Rachel Brosnahan’s portrayal of Miriam as a fearless quick-witted comedienne is obviously the draw here. Midge Maisel is played as a sort of Katherine Hepburn heroine, if she had a much dirtier mouth and mind. And while it’s great to see Miriam succeed, it’s just as interesting to see her fail: Her overconfidence and shortsightedness often causes disasters for the people around her, and on occasional and devastating occasions, for herself. (Miriam’s not much of a mother, though she might deck you if you told her that.)
Midge’s journey forces her to learn about the parts of the world she never had to think of as a Manhattan socialite, who now needs to work at a department store to get by. Seeing her actual standup routines is, surprisingly, some of the least interesting writing on display. But as wonderful as her performance is, she only gets about a third of the screen time by the second season—and that’s not a bad thing.

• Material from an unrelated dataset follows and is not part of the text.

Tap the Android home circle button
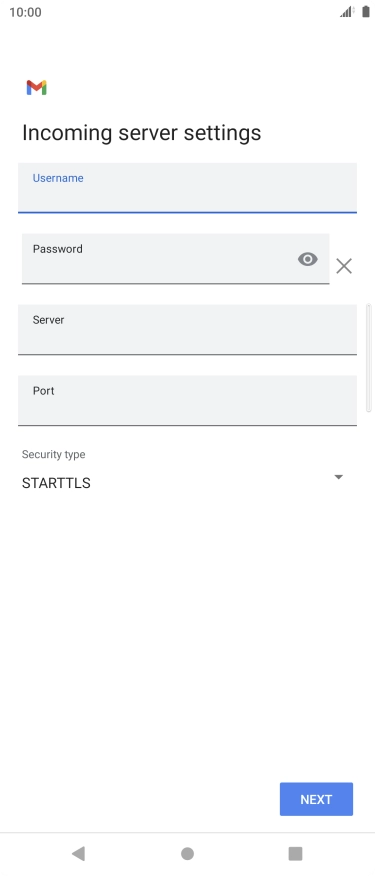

Alex Bornstein as Susie the manager is a standout. She balances Susie’s gruff masculine presentation with a genuine belief in Miriam’s potential and ambition for both her partner and herself. And despite being the ostensible straight man of the duo (in the purely comedic sense, of course), when the time comes for her to deliver, she gets some of the funniest lines in the show. She’s earned her Emmy award for supporting actress.
Other standouts include Tony Shalhoub and Marin Hinkle as Miriam’s befuddled, panicked, but loving parents, Luke Kirby as real-life standup comedian Lenny Bruce, LeRoy McClain as a touring singer with a secret, and Jane Lynch as Miriam’s rival, a phony “blue collar” comedian in the Phyllis Diller style. You’ll spot a lot of other notable guests in blink-and-you’ll-miss-it appearances, too.
The only character I really don’t like is Miriam’s ex Joel, and that’s no fault of actor Michael Zegen. He’s played with subtlety and humility. I just wish the show didn’t want me to care so much about what happens to him after he cheats on his wife and abandons his family. His long, slow, painful redemption arc is one that feels honest but not particularly interesting.
If you’re here for the period part of this period piece, you won’t be disappointed. Mrs. Maisel‘s depiction of New York in the ’60s, from the upper west side penthouses to the seediest dives of Greenwich Village, is charming and sometimes startling. Though the sets are almost all interiors—it’s tough to shoot a historical show in New York anywhere except Central Park—they ooze with authenticity. We get a pleasant side-trip to Vegas in its prime in the third season, too.
The same joy and authenticity apply to the clothes, makeup, and hairstyles: Miriam’s wardrobe would turn heads even at a Jackie Onassis garden party. But that same level of care, without the eye-searing colors and patterns, applies to all of the characters and their accouterments. I didn’t live through the ’60s, but I feel like anyone who did would get a huge kick out of the production design, not to mention the various nods to the period—the Rosenberg spies, Liberace, and Robert Preston’s original run on The Music Man all get shout-outs in the first season.
The Marvelous Mrs. Maisel has been running for three seasons, expected to return to Amazon for its fourth late this year (or later—thanks, COVID). It’s racked up over a dozen Emmy awards for performance, writing, and production, among many others. I can’t say it will appeal to everyone—that very play-like dialogue focus is the most common complaint I’ve heard. But if you want to see a period piece that stands on its own as both a comedy and a drama, check it out.